For example, well-known activist investor Carl Icahn joined Twitter in June 2013.

Icahn's first tweets were in opposition to a proposed management buyout at Dell, said Maxwell.

In August 2013, Icahn demanded share buybacks and dividend distribution from Apple via Twitter. Within three minutes of Icahn's tweet, Apple's stock spiked, according to Maxwell.

Most recently, in March, Icahn tweeted about the purported incompetence of eBay's CEO. eBay ended up adding an independent director and spinning off PayPal, as Icahn had urged.

Icahn now has almost 190,000 followers on Twitter.

Using Multiple Social Media Outlets

In another ongoing case of an activist investor utilizing social media, Wintergreen Advisors, the investment manager of Wintergreen Funds, has launched a multi-faceted social media campaign this year against Coca-Cola Company's equity pay plan, according to Maxwell.

Wintergreen has made its discontent known via posts on Twitter, YouTube and other platforms, said Maxwell.

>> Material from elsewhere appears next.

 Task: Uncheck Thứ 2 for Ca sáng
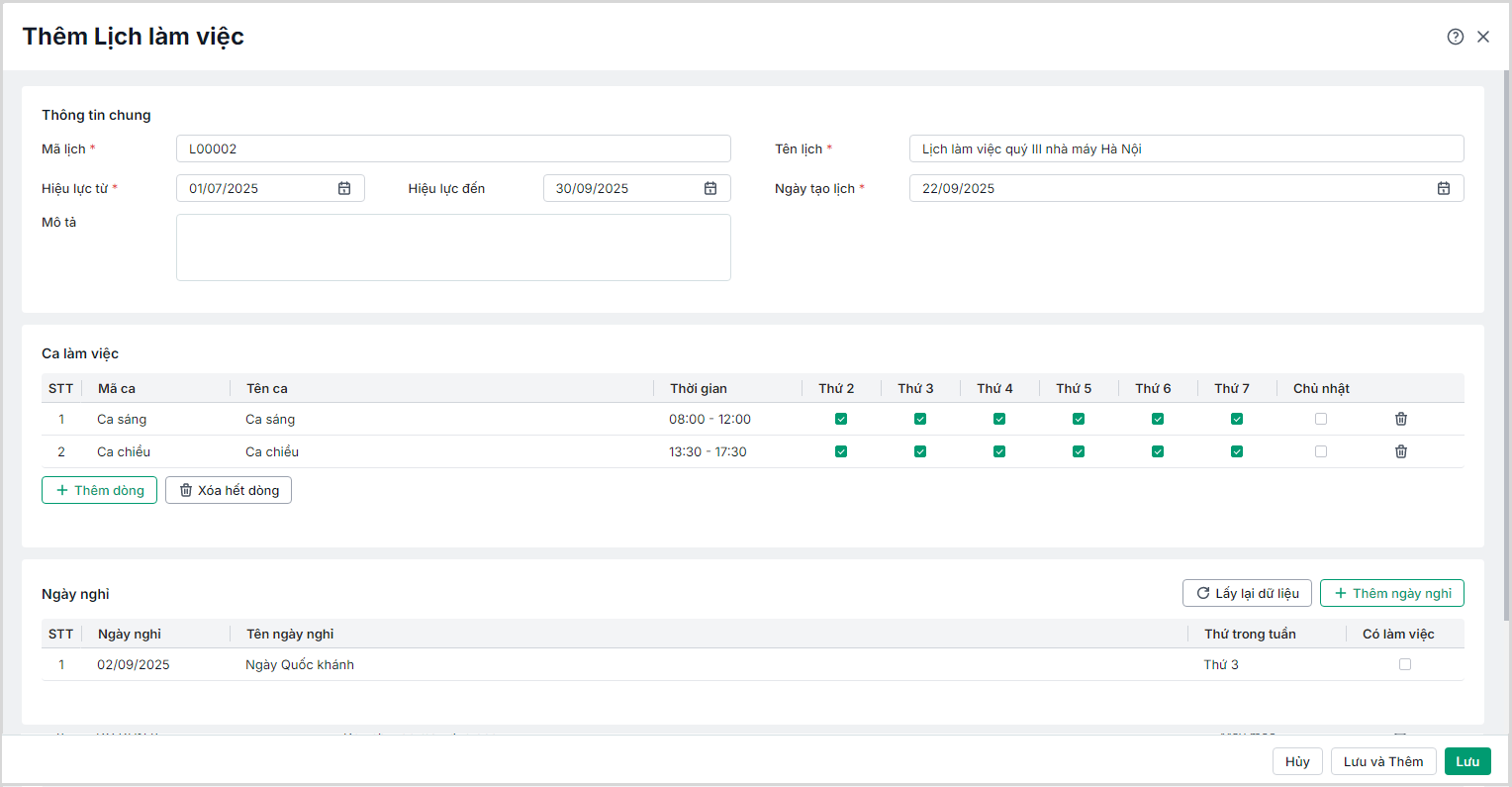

In July, Wintergreen launched a website,, to detail their plan on how Coke can improve its governance practices.

Panelist Mark Rogers, associate general counsel and assistant secretary with Insight Enterprises, Inc., emphasized that companies “should monitor any social media communications” that mention the company.

The panel, which also included Harva Dockery, partner with Norton Rose Fulbirght LLP, was entitled “Social Media and Securities Laws: Collision Course or Smooth Sailing?”

The ACC's Annual Meeting runs from Oct. 28-31.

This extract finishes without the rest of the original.